The investment is reciprocal: during 2002, UK investment in the US was USD 14.9 billion (49.5% of UK worldwide direct investment). The US ranked as the first or second highest recipient of UK overseas investment between 1994 and 2002 in eight out of nine years. Perhaps even more pertinent is the concentration of the UK’s investment in the US. While direct investment in the US had increased by 2002 to approximately 150% of that in 1994, total worldwide investment had decreased by almost a third.
With such volume of investment, it is inevitable that failures will occur. However, there is currently no established set of international rules to govern the interaction of US and UK insolvency and restructuring methods.
UNCITRAL
In 1997, the United Nations Commission on International Trade (‘UNCITRAL’) began to take steps towards global convergence with regard to insolvency legislation through the creation of a Model Law (the ‘Model Law’). The model is intended for use during cross-border insolvency proceedings where there is court intervention and/or supervision - ideal for UK/US scenarios. It attempts to move away from a territorial approach to insolvency procedures to a more universal approach by preventing local realization of assets.

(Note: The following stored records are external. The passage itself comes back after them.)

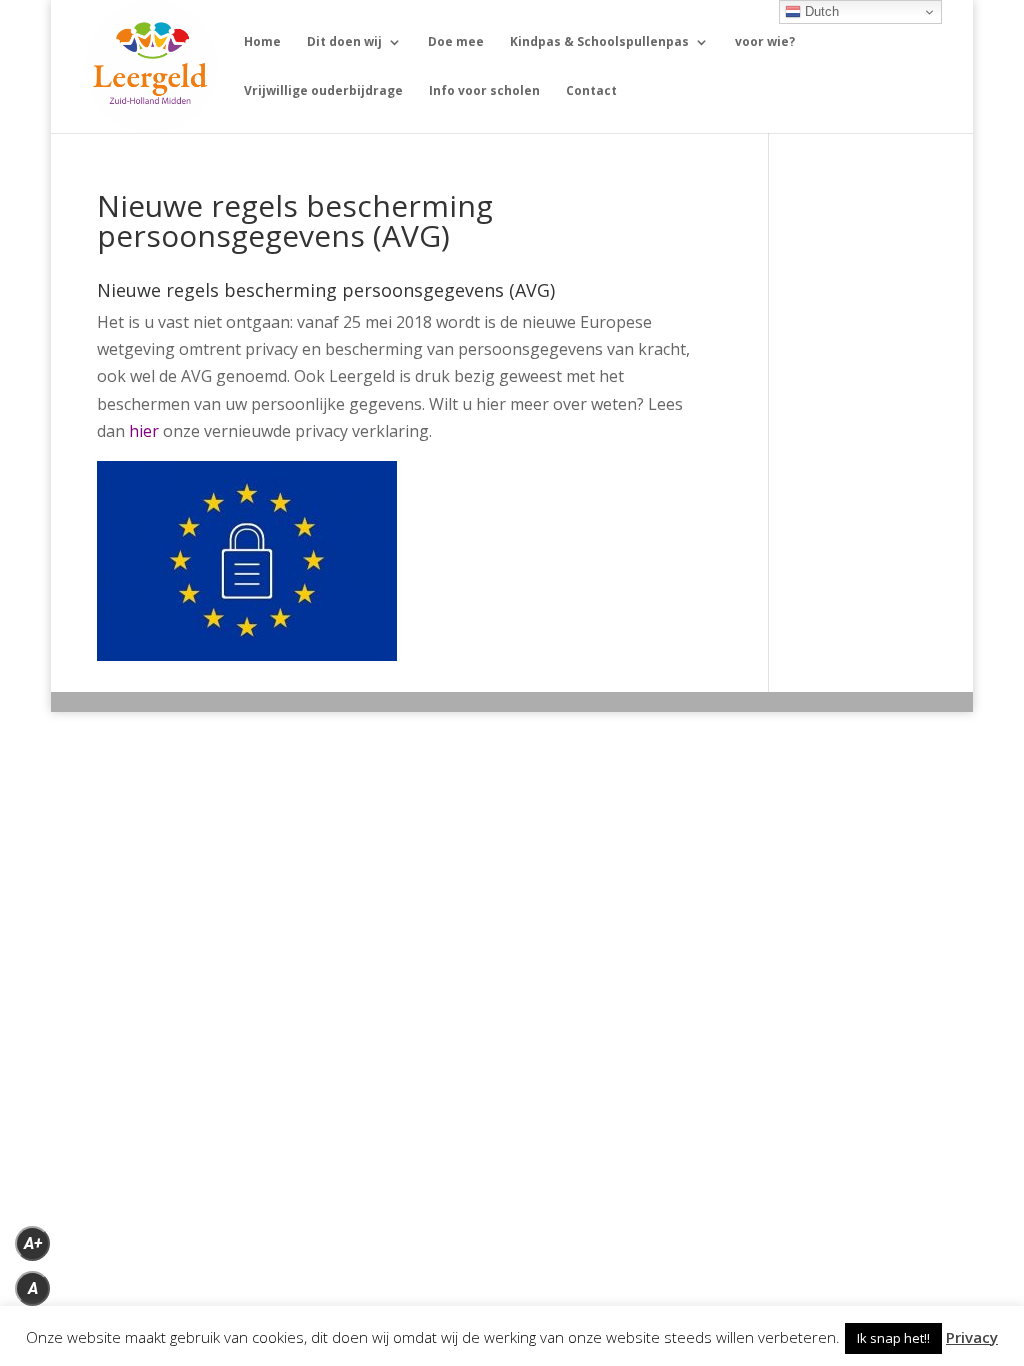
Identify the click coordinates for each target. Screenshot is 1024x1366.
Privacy (972, 1337)
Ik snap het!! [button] (893, 1338)
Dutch (820, 11)
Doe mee (456, 42)
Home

The Model Law provides a template for uniformity of approach without intruding on the sovereignty of individual states with an inappropriate ‘one size fits all’ remedy. It is, however, only a model, and its flexibility is also its weakness. To date, neither the US nor the UK have incorporated it into insolvency or restructuring legislation, although there are changes on the horizon. The US is proposing to introduce legislation in accordance with the Model Law as Chapter 15 to the Bankruptcy Code (‘the Code’). Although the UK has not adopted it, there is provision in IA 2000 to give effect to the Model Law with or without modification.
The Model Law, while not providing an immediate remedy to the mismatches that exist between domestic procedures in international insolvencies and restructuring cases, has created a meeting ground for insolvency practitioners around the world to assist in the move towards a congruent global insolvency system.

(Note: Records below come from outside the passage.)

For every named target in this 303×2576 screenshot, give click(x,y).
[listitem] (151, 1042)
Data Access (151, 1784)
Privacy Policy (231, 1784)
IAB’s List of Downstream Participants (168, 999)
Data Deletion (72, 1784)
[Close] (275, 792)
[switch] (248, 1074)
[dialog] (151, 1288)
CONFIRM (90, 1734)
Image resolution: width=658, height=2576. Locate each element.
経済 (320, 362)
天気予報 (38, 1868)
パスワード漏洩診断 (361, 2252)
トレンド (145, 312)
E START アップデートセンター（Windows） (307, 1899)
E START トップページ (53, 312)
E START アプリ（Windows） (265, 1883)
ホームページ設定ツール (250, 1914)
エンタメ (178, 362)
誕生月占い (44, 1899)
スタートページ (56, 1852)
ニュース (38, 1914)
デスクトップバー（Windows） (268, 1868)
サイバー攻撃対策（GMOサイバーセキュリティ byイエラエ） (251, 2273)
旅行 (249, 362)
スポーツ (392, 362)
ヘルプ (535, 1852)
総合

This is a slow evolution, perhaps evidencing resentment towards lengthening the reach of foreign jurisdiction. However, as international investment has grown and international companies have failed, the need for synthesis in legislation between different jurisdictions is becoming clearer. Implementation of global legislation and global jurisdiction would promote equity and expediency, creating incentives for investors and lenders. However, this is inevitably at the cost of replacing a domestic regime that in all likelihood protects and favours domestic companies and creditors.

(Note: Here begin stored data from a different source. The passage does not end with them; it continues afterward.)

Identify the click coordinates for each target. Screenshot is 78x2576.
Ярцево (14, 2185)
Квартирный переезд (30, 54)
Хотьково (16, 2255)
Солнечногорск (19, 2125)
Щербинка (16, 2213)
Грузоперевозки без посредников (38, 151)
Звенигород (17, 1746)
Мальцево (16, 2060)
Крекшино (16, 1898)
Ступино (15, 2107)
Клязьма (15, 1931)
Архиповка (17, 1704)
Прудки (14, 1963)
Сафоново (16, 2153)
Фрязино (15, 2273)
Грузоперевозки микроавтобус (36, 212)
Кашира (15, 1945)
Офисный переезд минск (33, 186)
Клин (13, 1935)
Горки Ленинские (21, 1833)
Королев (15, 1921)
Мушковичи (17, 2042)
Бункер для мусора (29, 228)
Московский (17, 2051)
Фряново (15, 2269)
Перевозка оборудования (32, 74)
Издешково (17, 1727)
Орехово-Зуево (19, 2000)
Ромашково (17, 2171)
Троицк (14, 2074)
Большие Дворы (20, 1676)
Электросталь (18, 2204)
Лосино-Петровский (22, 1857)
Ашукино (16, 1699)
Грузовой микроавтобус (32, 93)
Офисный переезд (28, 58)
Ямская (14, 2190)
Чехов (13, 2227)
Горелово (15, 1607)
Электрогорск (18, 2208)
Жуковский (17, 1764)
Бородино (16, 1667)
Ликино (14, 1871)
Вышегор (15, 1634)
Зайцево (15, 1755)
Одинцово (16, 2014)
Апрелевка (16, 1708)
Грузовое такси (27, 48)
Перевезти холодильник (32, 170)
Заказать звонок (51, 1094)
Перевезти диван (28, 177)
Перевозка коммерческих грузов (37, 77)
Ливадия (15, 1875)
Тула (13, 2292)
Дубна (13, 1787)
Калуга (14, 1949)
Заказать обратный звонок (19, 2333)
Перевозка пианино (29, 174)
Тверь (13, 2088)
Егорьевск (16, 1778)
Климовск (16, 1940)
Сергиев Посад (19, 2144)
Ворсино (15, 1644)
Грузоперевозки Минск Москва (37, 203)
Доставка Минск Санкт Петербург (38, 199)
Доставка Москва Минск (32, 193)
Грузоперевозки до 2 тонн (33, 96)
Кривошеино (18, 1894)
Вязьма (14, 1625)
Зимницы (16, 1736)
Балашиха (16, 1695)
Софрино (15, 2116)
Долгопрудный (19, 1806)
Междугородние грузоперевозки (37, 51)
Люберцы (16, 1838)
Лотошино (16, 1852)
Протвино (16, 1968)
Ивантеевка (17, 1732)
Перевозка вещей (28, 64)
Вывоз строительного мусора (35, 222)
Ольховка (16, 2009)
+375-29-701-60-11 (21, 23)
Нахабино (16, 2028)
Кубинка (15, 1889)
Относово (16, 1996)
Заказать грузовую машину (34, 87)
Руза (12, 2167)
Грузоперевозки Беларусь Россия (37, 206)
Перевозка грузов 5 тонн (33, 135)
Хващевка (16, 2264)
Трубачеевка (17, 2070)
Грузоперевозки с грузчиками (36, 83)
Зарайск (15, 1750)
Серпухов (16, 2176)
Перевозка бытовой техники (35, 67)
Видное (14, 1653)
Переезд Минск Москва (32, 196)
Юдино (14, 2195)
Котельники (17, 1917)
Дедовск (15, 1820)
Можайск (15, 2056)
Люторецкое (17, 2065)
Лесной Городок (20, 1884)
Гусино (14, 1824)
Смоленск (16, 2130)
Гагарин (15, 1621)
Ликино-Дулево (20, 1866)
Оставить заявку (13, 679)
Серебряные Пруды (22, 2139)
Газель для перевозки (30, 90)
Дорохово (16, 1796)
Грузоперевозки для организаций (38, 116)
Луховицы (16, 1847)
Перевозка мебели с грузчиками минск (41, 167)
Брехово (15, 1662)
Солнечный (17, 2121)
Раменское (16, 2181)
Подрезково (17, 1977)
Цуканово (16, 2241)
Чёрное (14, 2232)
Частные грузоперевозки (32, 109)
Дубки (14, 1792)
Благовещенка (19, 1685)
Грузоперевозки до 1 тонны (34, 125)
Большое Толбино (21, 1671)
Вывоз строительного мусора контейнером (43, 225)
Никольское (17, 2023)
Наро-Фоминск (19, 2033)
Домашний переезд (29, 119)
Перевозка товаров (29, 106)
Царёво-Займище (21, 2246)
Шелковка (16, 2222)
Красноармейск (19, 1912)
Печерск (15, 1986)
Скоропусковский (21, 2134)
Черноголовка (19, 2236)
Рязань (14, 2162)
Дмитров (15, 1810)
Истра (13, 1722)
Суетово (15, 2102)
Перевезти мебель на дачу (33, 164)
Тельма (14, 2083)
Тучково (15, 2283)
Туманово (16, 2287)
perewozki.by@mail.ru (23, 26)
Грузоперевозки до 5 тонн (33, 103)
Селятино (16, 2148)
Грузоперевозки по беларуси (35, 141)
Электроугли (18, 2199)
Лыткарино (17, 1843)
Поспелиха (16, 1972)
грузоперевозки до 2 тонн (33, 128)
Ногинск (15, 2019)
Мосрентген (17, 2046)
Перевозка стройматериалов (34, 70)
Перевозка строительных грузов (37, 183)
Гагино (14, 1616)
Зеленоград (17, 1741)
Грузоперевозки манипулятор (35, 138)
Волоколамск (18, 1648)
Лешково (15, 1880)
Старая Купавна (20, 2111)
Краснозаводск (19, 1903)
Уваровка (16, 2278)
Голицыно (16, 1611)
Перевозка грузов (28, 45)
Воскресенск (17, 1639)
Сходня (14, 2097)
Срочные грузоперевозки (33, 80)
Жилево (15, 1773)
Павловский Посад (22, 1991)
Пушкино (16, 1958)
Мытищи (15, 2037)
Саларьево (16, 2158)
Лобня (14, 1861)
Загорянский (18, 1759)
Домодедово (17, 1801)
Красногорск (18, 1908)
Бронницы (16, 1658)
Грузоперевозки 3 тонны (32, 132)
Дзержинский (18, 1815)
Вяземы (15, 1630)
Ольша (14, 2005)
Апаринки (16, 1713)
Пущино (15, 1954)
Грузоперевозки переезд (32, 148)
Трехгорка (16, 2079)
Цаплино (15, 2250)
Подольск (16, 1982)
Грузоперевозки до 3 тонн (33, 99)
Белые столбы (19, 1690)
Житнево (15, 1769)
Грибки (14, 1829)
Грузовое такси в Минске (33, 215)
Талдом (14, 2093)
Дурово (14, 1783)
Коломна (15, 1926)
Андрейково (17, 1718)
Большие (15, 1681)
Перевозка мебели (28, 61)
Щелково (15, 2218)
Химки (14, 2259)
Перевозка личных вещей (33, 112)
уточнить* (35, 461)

The cultural divergence between the attitude towards failing businesses in the UK and that held in the US is reflected in the presentation of restructuring procedures. As these differences have arisen, legislation has developed to support two different judicial systems which have become familiar to their domestic business population. During international reorganizations, professionals are left to depend upon the national laws of one or other or both of the jurisdictions that are both unfamiliar to non-domestic creditors and may actually conflict with the domestic legislation.
Chapter 11 and Administration
Until such time as there is internationally recognized legislation, investors are instead left hoping to recoup as much as they can using the procedures available, namely Chapter 11 of the Code in the US and Administration in the UK.